→ TASK STATEMENT
Your answer must be every record below, written out exactly as it appears.

→ AVAILABLE DATA

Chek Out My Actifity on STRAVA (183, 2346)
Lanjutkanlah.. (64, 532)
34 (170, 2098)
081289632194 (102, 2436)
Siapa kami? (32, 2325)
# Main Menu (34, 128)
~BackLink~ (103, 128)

→ YOUR RESPONSE
Chek Out My Actifity on STRAVA (183, 2346)
Lanjutkanlah.. (64, 532)
34 (170, 2098)
081289632194 (102, 2436)
Siapa kami? (32, 2325)
# Main Menu (34, 128)
~BackLink~ (103, 128)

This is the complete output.